In The Lancet there is an account of three recent
excisions of the spleen for injury at St. Thomas Hospital in
London, and it is added that they are among the first of this
kind in Great Britain.
Abnormalities of Size of the Spleen.--The spleen may be extremely
small. Storck mentions a spleen that barely weighed an ounce;
Schenck speaks of one in the last century that weighed as much as
20 pounds. Frank describes a spleen that weighed 16 pounds; there
is another record of one weighing 15 pounds.

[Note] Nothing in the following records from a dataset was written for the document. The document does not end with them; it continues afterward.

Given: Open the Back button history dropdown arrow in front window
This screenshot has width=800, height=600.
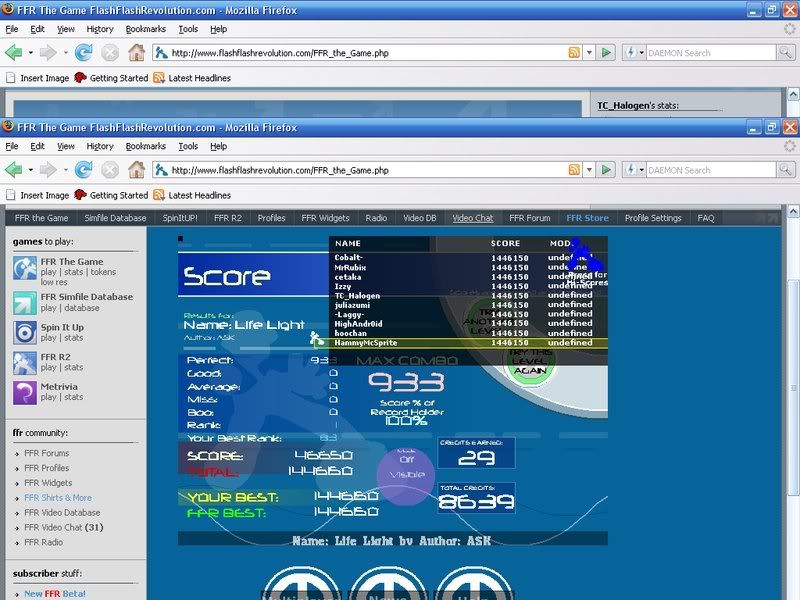Looking at the screenshot, I should (30, 170).
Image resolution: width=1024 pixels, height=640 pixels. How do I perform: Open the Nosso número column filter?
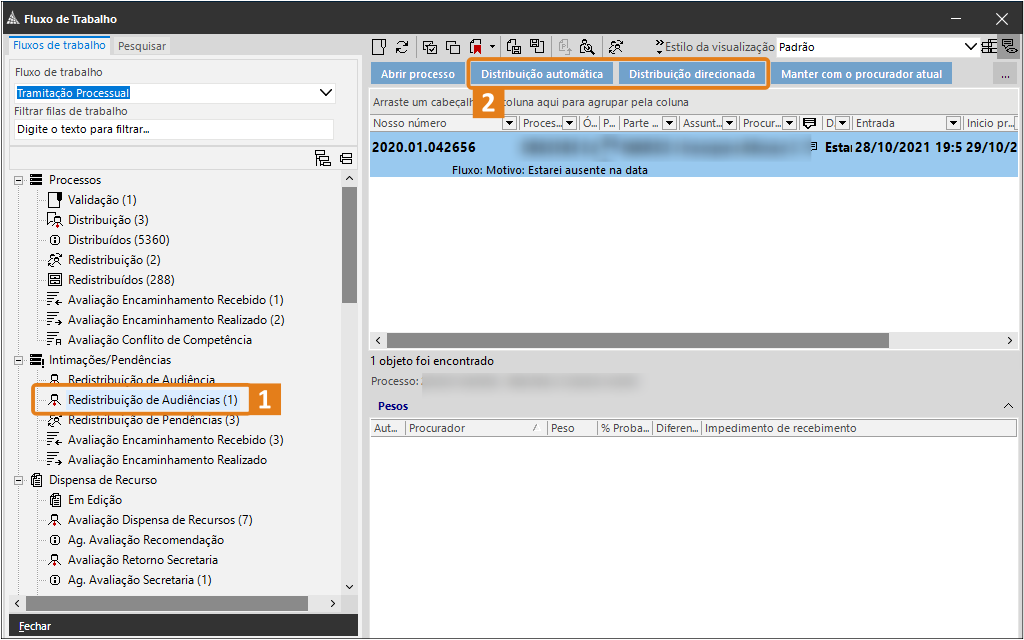click(509, 123)
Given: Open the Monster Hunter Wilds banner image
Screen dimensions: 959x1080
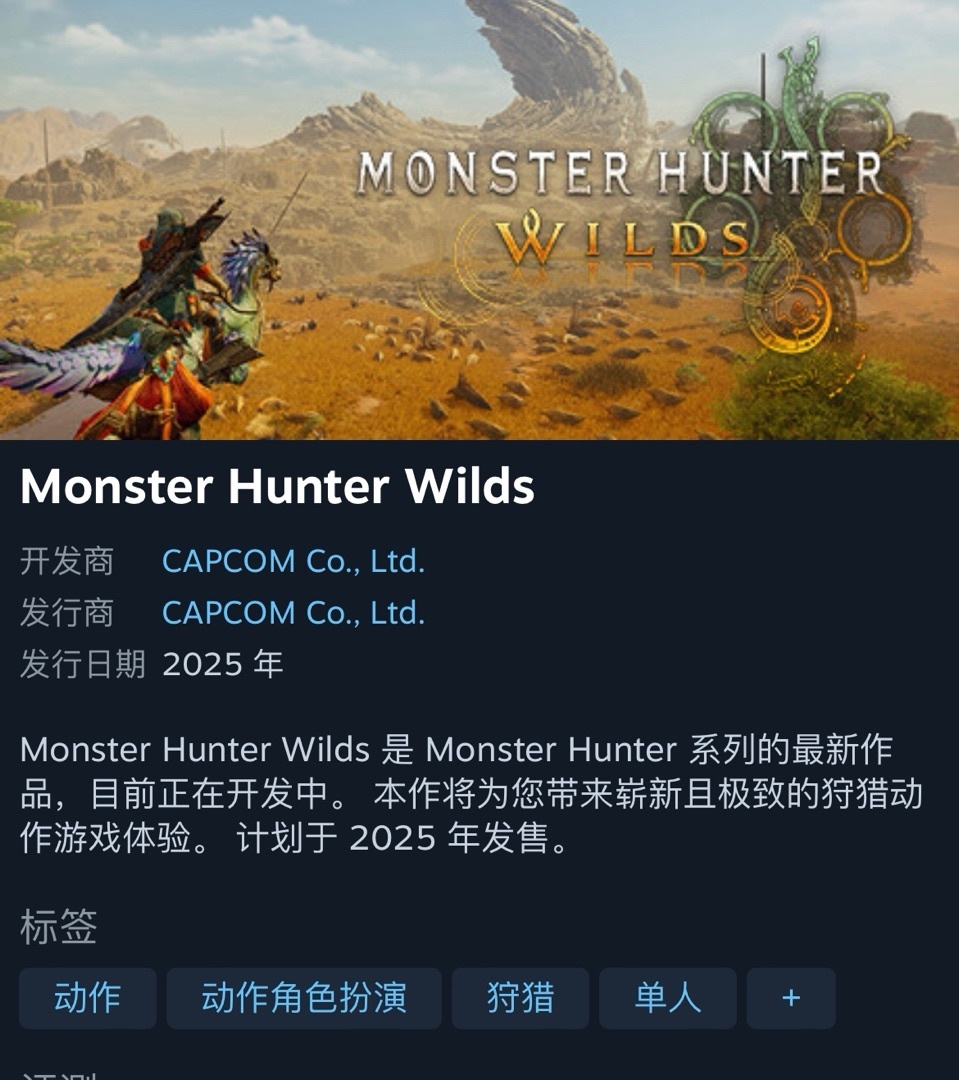Looking at the screenshot, I should (480, 219).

Elliot mentions a
spleen weighing 11 pounds; Burrows one, 11 pounds; Blasius, four
pounds; Osiander, nine pounds; Blanchard, 31 pounds; Richardson,
3 1/2 pounds; and Hare, 93 ounces.
The thoracic duct, although so much protected by its anatomical
position, under exceptional circumstances has been ruptured or
wounded. Kirchner has collected 17 cases of this nature, two of
which were due to contusions of the chest, one each to a
puncture, a cut, and a shot-wound, and three to erosion from
suppuration. In the remaining cases the account fails to assign a
definite cause. Chylothorax, or chylous ascites, is generally a
result of this injury. Krabbel mentions a patient who was run
over by an empty coal car, and who died on the fifth day from
suffocation due to an effusion into the right pleural cavity.